The reason behind is that some strange types don't work well with the linked server (in my case the MySQL enum)
I found this
"The problem is that one of the fields
being returned is a blank or NULL CHAR
field. To resolve this in the Mysql
ODBC settings select the option "Pad
CHAR to Full Length"
Look at the last post here
An alternative would be to use the trim() function in your SELECT statement within OPENQUERY. The downside is you have to list each field individually, but what I did was create a view that calls OPENQUERY and then perfrom select * on the view.
Not ideal, but better than changing data types on tables!
Here is a crappy solution I came up with because I am unable to change the datatype to varchar as the db admin for the MySQL server is afraid it will cause issues with his scripts.
in my MySQL select query I run a case statement checking the character length of the string and add a filler character in front of the string "filling it up" to the max (in my case its a char(6)). then in the select statement of the openquery I strip the character back off.
Select replace(gradeid,'0','') as gradeid from openquery(LINKEDTOMYSQL, '
SELECT case when char_length(gradeid) = 0 then concat("000000", gradeID)
when char_length(gradeID) = 1 then concat("00000", gradeID)
when char_length(gradeID) = 2 then concat("0000", gradeID)
when char_length(gradeID) = 3 then concat("000", gradeID)
when char_length(gradeID) = 4 then concat("00", gradeID)
when char_length(gradeID) = 5 then concat("0", gradeID)
else gradeid end as gradeid
FROM sometableofmine')
it works but it probably is slower...
maybe you can make a MySQL function that will do the same logic, or come up with a more elegant solution.

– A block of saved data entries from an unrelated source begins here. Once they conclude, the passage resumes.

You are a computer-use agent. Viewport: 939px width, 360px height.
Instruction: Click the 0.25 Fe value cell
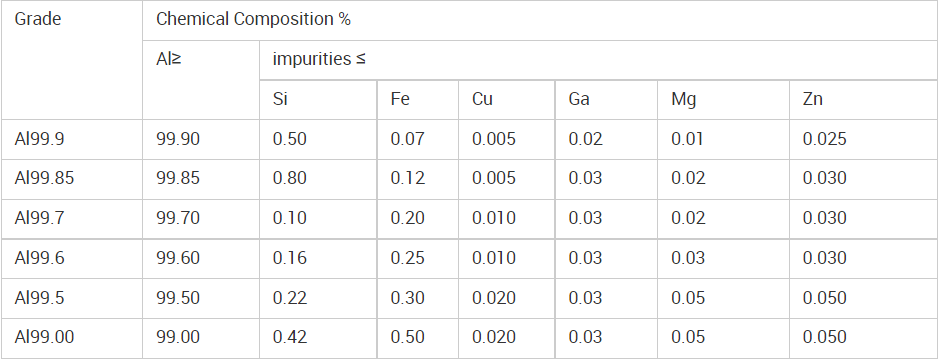418,259
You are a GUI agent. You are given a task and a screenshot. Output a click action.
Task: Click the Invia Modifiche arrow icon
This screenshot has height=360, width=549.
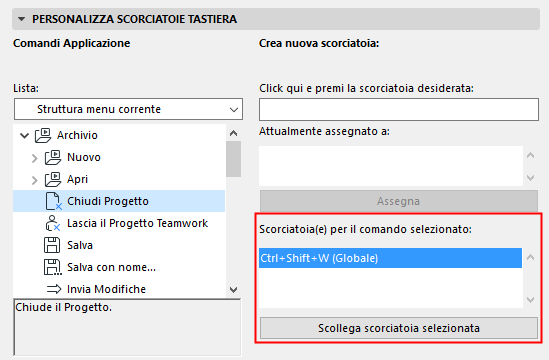coord(54,289)
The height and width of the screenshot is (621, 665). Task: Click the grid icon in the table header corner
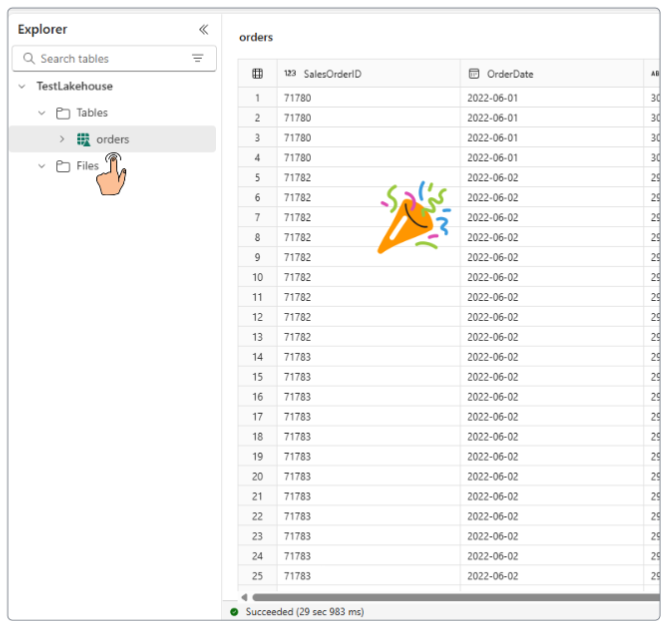(257, 74)

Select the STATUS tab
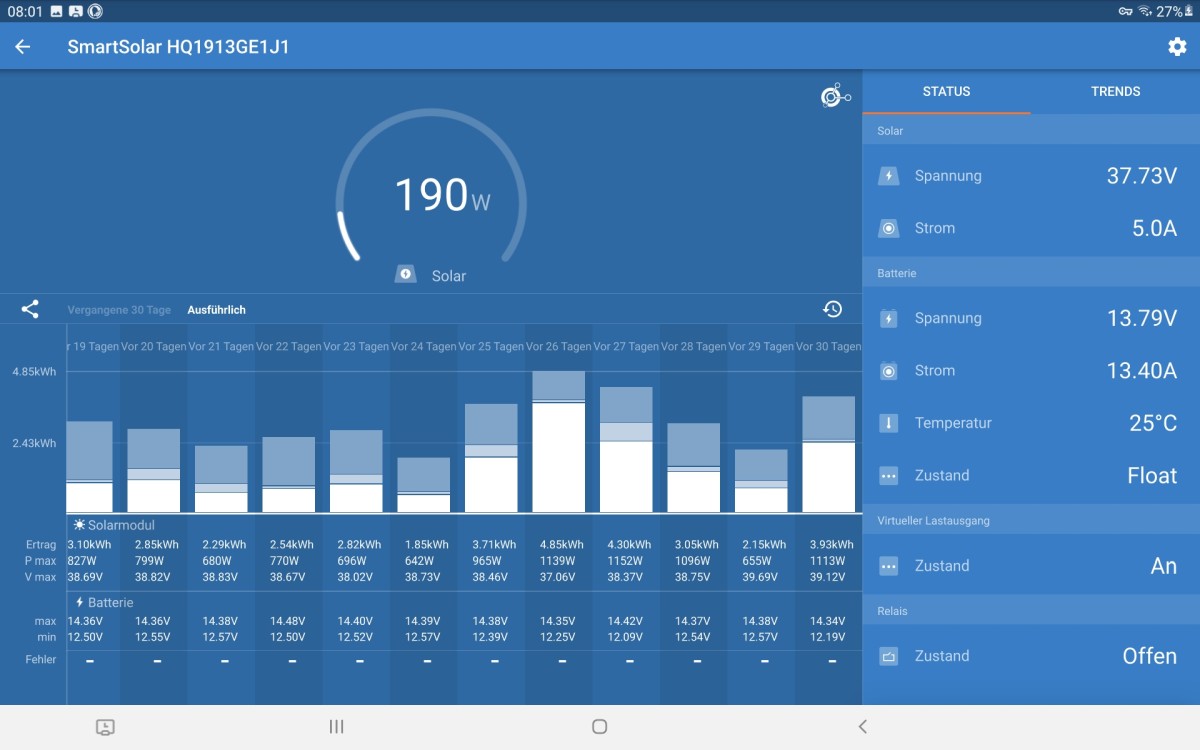946,91
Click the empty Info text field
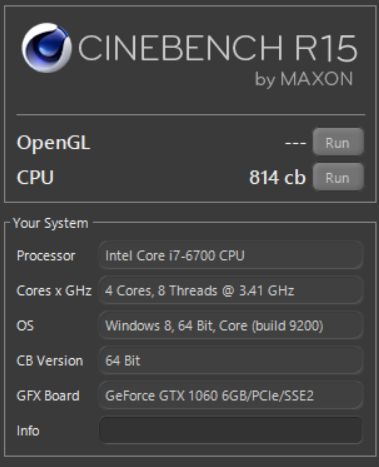This screenshot has height=467, width=379. click(x=231, y=430)
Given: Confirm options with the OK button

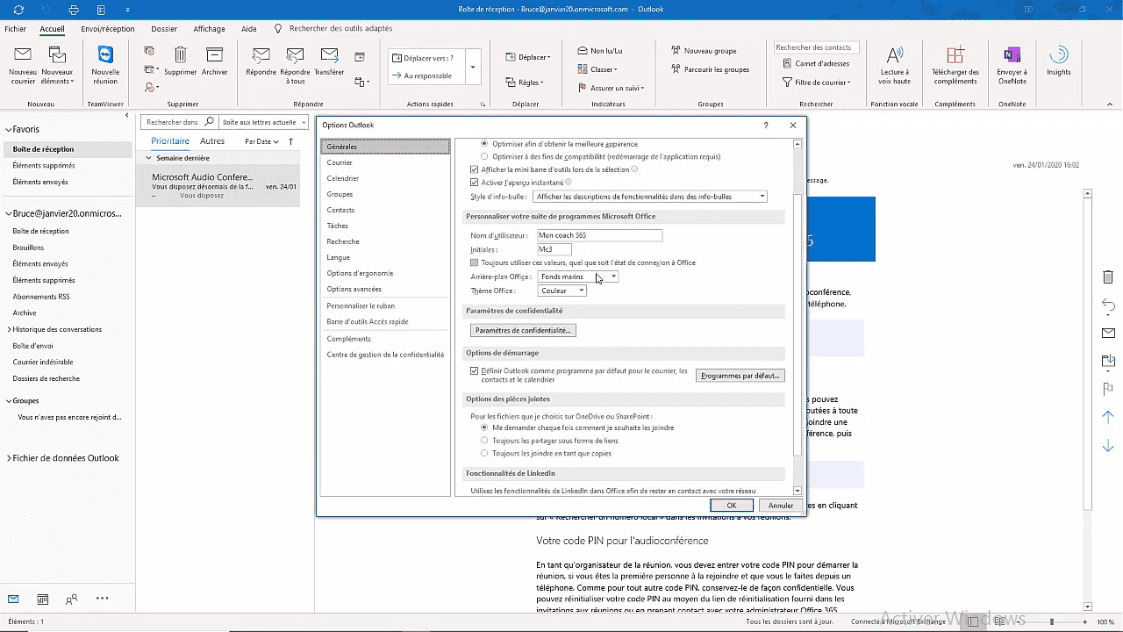Looking at the screenshot, I should tap(731, 505).
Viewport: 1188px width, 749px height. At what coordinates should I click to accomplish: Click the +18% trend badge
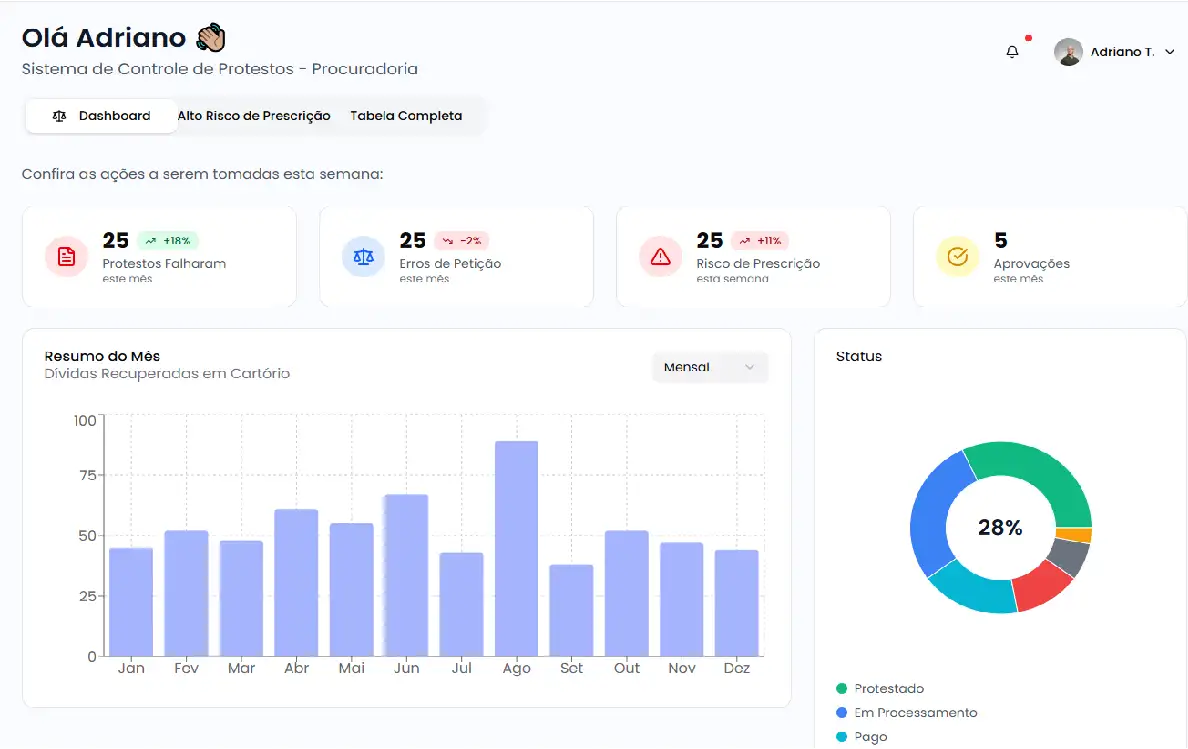point(168,241)
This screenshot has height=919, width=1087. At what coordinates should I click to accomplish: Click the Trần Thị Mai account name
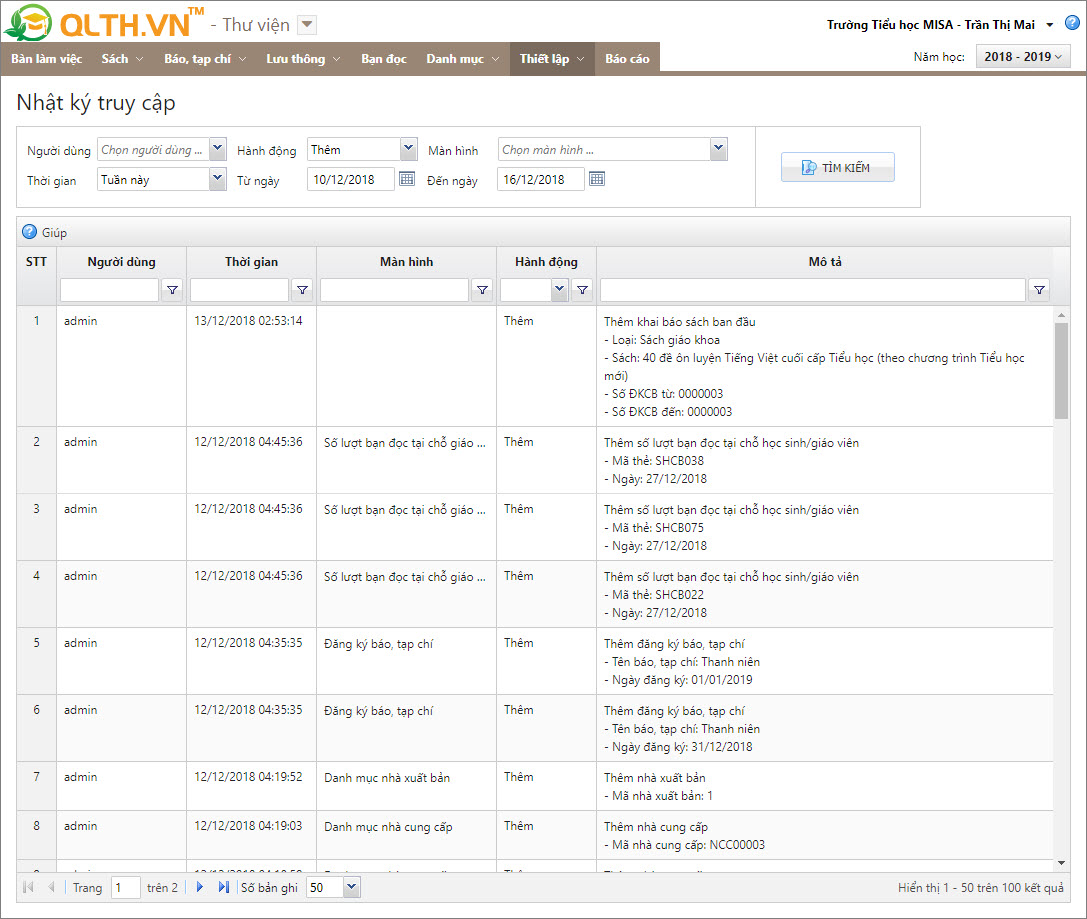click(x=1000, y=24)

I had the similar problem to this myself, which I resolved by wrapping the column-names in single ` style quotes.
Instead of...
column_name
...use...
`column_name`
Doing this helps the MySql query-engine should the column-name clash with a key or reserved-word.*
Instead of using SELECT * FROM TABLE_NAME, try to use all column names with quotes:
SELECT `column1`, `column2`, ... FROM TABLE_NAME
Example for normal datatype columns
SELECT * FROM OPENQUERY(MYSQL, 'SELECT `column1`, `column2`,...,`columnN` FROM mytable')
Example for ENUM datatype columns
SELECT * FROM OPENQUERY(MYSQL, 'SELECT `column1`, trim(`column2`) `column2`, `column3`,...,`columnN` FROM mytable')
*For those used to Sql Server, it is the MySql equivalent of wrapping a value in square-brackets, [ and ].